Fundadores de la Nueva Trova como Santiago Feliú y Frank Delgado llegaron hasta la provincia para regalar sendos conciertos. Mientras la fusión se hizo música en las interpretaciones de Luis Alberto Barbería, uno de los integrantes de Habana Abierta, muy aclamado por el público.

Por fortuna esta es también Santa Clara, donde el fenómeno musical, reconocido y aupado como La Trovuntivitis, sigue creyéndose el papel que juega en la historia musical de la ciudad. Alain Garrido, el inconfundible Roly Berrío, Yaima Orozco, Leonardo García, Raúl Marchena, Yordan Romero y Karel Fleites, con Longina y sin él, continúan compartiendo las noches de jueves en El Mejunje para regalar canciones a la algarabía del lugar. Así ha sido por años, y así continuará siendo.

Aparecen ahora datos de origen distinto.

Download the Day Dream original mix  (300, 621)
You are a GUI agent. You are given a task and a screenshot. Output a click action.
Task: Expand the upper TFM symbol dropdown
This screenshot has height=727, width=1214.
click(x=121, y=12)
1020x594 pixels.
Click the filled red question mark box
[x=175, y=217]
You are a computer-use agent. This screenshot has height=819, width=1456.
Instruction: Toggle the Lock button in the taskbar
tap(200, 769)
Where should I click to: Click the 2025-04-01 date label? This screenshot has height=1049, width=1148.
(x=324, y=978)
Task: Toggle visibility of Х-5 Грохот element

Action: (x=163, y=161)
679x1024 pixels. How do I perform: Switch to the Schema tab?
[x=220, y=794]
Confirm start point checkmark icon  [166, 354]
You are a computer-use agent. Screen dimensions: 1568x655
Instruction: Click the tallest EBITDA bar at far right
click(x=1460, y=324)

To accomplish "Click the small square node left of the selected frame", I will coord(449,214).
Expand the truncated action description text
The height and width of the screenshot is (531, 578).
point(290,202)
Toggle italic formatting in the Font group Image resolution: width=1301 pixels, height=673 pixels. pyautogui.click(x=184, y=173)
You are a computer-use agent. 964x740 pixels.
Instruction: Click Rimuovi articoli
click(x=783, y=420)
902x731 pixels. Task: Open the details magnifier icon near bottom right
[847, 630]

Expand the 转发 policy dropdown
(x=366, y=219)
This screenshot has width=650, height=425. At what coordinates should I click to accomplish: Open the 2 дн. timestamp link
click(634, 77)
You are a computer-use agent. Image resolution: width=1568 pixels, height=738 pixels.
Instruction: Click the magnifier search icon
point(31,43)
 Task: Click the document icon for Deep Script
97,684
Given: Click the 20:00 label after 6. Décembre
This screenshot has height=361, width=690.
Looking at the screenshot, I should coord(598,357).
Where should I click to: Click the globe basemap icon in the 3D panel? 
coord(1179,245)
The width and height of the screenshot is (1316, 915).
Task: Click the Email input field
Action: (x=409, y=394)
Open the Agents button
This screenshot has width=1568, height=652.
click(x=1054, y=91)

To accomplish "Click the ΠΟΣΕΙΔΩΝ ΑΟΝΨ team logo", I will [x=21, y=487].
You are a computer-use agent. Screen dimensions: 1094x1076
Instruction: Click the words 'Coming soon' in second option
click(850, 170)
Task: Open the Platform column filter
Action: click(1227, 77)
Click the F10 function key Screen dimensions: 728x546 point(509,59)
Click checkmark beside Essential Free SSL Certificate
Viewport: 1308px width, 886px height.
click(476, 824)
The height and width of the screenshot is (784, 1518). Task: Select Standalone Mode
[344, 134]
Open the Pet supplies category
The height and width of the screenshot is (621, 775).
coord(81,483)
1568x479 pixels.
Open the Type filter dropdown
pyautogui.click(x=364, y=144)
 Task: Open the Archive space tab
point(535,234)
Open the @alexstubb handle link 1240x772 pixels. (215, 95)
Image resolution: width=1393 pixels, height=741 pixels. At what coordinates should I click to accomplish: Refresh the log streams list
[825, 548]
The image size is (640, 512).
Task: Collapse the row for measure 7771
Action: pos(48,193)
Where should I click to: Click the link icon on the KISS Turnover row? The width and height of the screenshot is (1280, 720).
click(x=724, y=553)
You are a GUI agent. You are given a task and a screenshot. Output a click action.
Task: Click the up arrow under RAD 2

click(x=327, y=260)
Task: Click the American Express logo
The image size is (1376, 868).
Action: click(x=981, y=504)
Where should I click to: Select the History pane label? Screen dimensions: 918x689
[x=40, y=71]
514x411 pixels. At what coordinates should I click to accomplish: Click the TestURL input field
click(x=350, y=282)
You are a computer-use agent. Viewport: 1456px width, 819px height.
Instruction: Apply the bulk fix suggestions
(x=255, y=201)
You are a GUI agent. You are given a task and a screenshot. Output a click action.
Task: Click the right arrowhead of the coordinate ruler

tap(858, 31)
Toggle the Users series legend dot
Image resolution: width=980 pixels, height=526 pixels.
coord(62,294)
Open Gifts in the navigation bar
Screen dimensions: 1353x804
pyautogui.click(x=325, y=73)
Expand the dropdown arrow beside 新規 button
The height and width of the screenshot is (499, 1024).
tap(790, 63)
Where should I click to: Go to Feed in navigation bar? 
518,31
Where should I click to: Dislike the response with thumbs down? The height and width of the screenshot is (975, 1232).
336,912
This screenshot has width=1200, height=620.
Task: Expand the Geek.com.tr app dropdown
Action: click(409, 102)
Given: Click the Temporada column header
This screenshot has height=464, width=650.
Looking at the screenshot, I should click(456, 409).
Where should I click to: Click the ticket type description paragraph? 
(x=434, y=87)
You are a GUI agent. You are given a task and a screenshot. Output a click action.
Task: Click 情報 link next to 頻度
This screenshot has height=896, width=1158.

Durante este Longina 2014 compartieron sus escenarios de siempre, con invitados e invitadas de otras provincias como Cienfuegos, Granma, La Habana y Matanzas. Ariel Díaz, Audis Vargas, Richard Gómez, Reidel Bernal (Fito), Alieski Pérez, fueron algunos de los nombres que suscribieron las descargas de cada noche y probaron la influencia de la generación musical que les precede.

El movimiento generado alrededor del encuentro probó que cientos de jóvenes pueden reunirse en un patio a tararear canciones cubanas tradicionales, tal como señaló Barbería durante la presentación de su concierto, el sábado 11 de enero. Versos de amor y de identidad logran convocar sin nostalgias reguetoneras cuando se propicia el encuentro alrededor de ellos. Mientras la taquilla del Teatro La Caridad también puede obtener beneficios.

Acallados los ecos del Longina, la cita para “consumir” trova se sabe nuevamente pautada en la ciudad de Santa Clara para este jueves, en El Mejunje. Se repetirá el próximo jueves y el próximo y el próximo. Aunque quizás es tiempo de pensar más espacios a favor del movimiento, y no solo en esa ciudad. Es cierto que los trovadores de La Trovuntivitis tienen mucho trabajo —no accedan a darme una entrevista porque dicen que estarán muy ocupados y solo podrán verse todos y todas en la próxima peña de El Mejunje, cuando ya yo haya regresado a mi ciudad mucho menos trovadoresca. Es cierto que algunos viajan a La Habana para su cita de miércoles en la noche en el Club Barbarán. Es cierto que los centros nocturnos alternan en sus carteleras los nombres de algunos trovadores. Pero también es cierto que ninguna intervención genera un movimiento tan amplio como el de los encuentros del género. Sedientos de música, es mucho más saludable cuando tenemos los espacios para vivir la nuestra.